> _Provided records_:

● ● ● ● ● ● ●

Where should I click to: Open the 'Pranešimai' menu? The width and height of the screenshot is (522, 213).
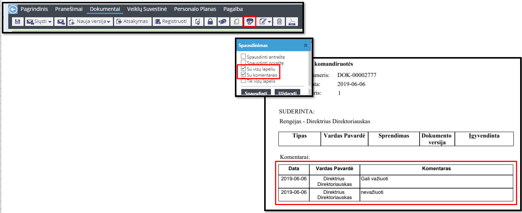[x=69, y=9]
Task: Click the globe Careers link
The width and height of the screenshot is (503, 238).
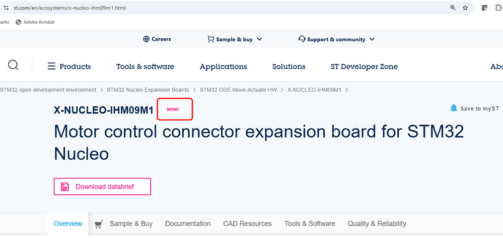Action: pyautogui.click(x=157, y=39)
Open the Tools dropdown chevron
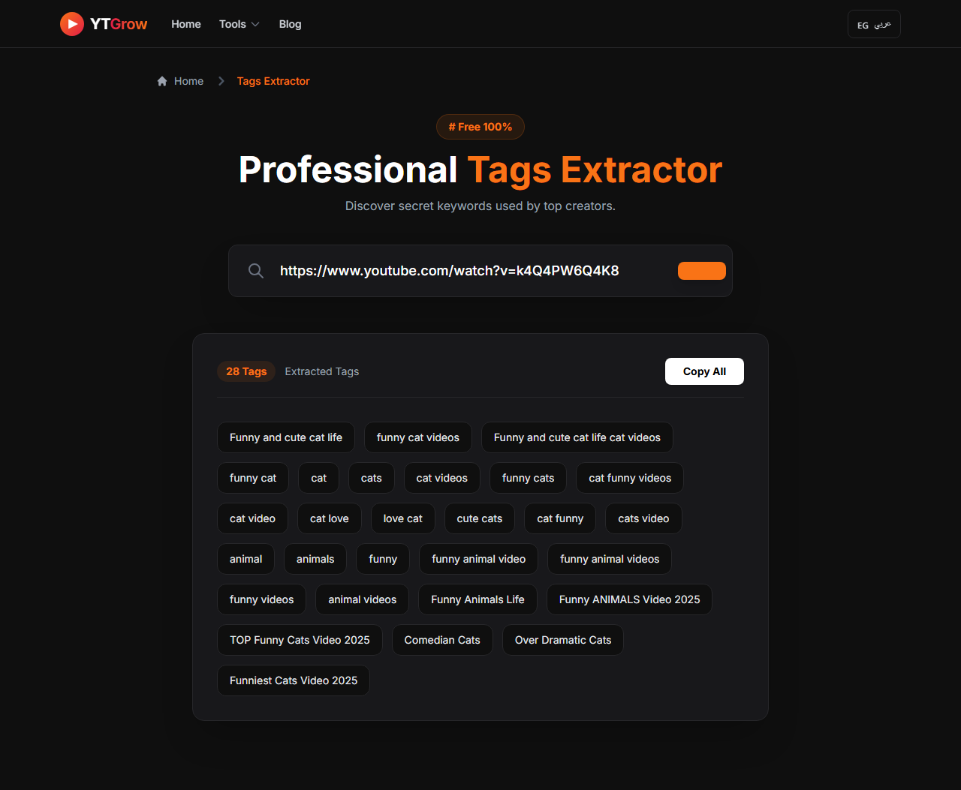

● ● ● ● ● ● ●

Leave every picture out and return exactly the lines from the one holding "Task: Click the globe Careers link" through the end of the records above, both ends included, and nothing more.

Task: Click the globe Careers link
The width and height of the screenshot is (503, 238).
Action: pyautogui.click(x=157, y=39)
Open the Tools dropdown chevron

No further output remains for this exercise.